- Opening Delimiter -
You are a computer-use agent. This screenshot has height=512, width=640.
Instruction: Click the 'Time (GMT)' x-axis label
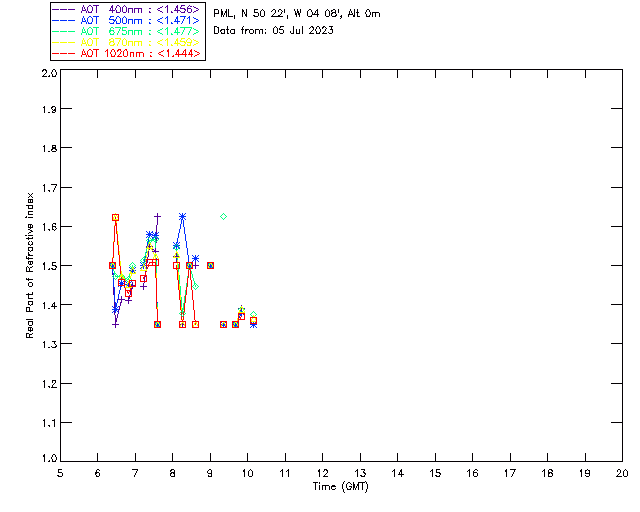coord(341,487)
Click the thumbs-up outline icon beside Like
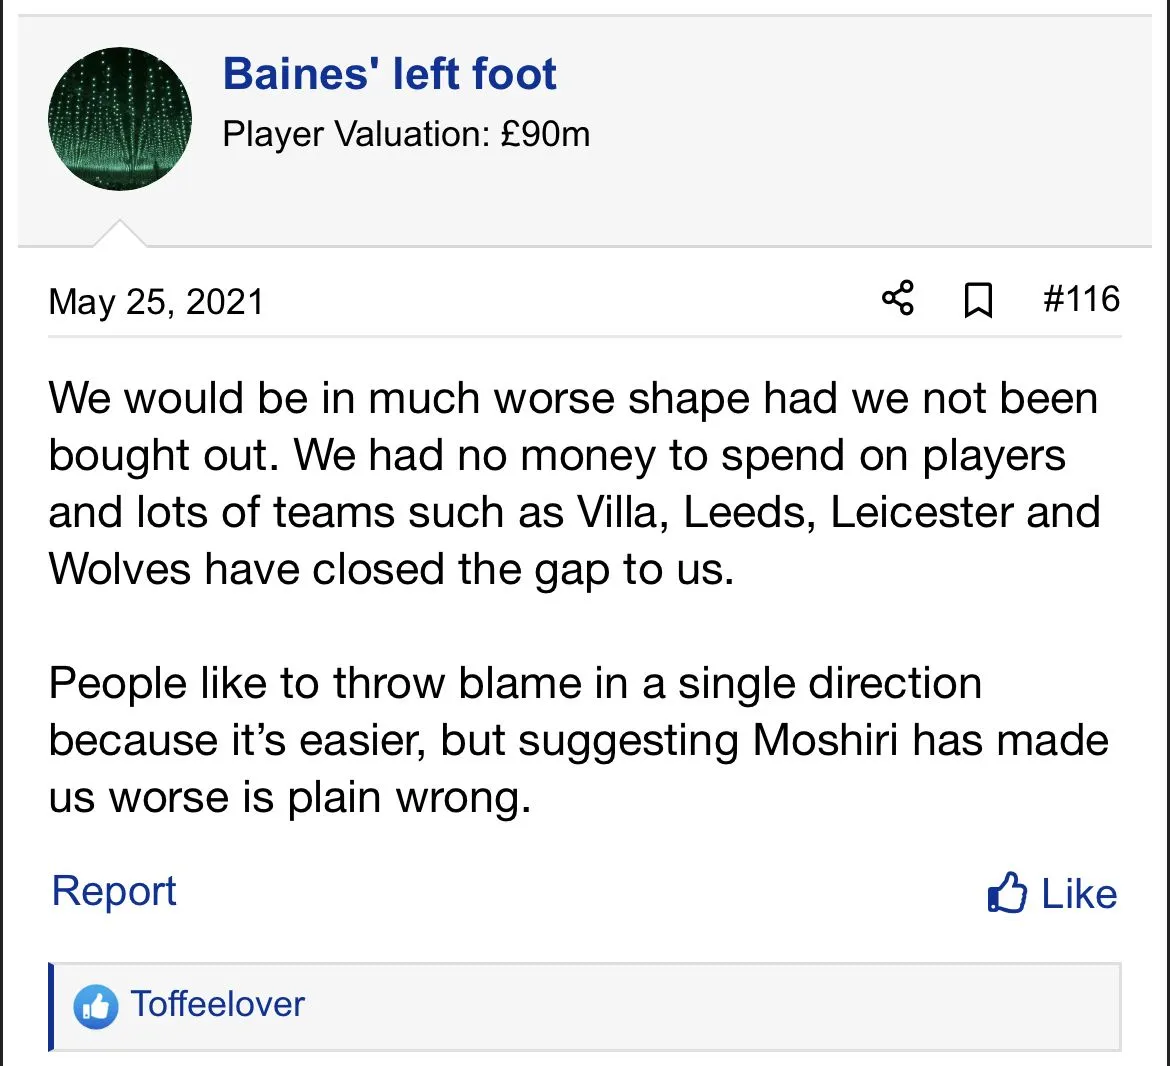This screenshot has height=1066, width=1170. [1007, 893]
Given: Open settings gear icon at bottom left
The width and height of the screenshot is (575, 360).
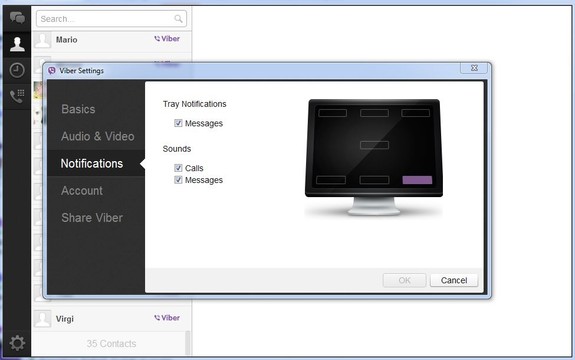Looking at the screenshot, I should point(17,343).
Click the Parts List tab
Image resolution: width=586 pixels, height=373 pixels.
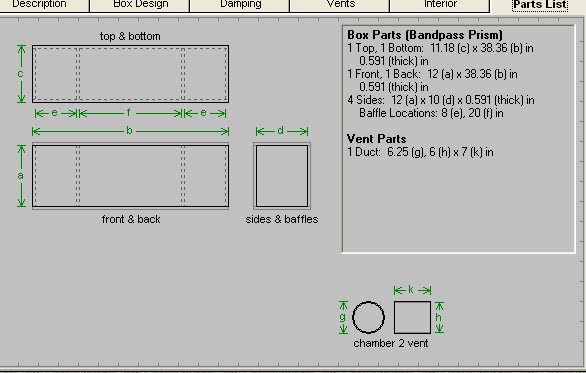tap(540, 5)
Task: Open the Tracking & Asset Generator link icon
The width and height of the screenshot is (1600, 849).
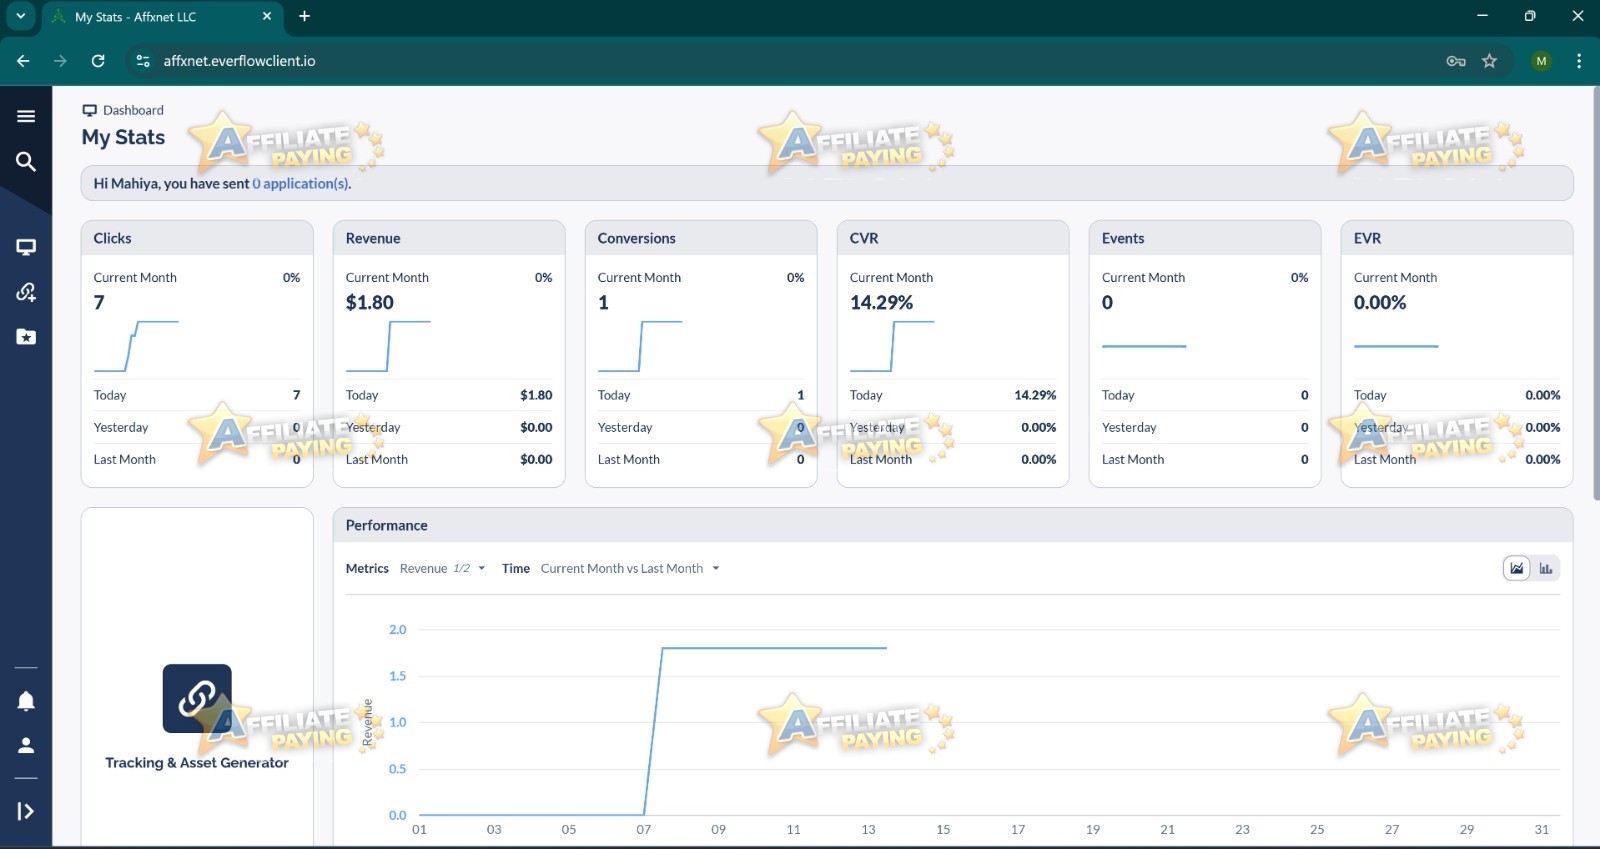Action: [197, 698]
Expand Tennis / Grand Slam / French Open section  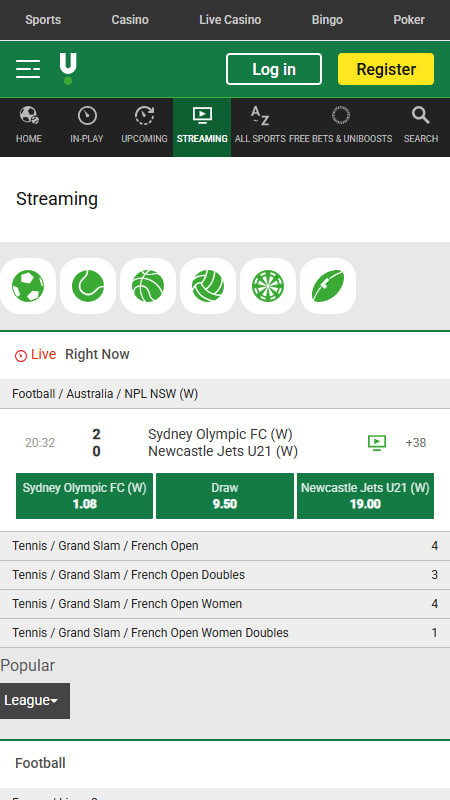[225, 546]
- Closing Delimiter -
Nothing should appear in the reply except the lines from the start of the listing above through the line with "Given: Open settings gear icon at bottom left", repeated exactly and free of pictures.

WRITTEN RESPONSE ::
You are a computer-use agent. This screenshot has height=512, width=640.
Instruction: Click the 'Time (GMT)' x-axis label
coord(341,487)
Click the thumbs-up outline icon beside Like
This screenshot has height=1066, width=1170. [1007, 893]
Given: Open settings gear icon at bottom left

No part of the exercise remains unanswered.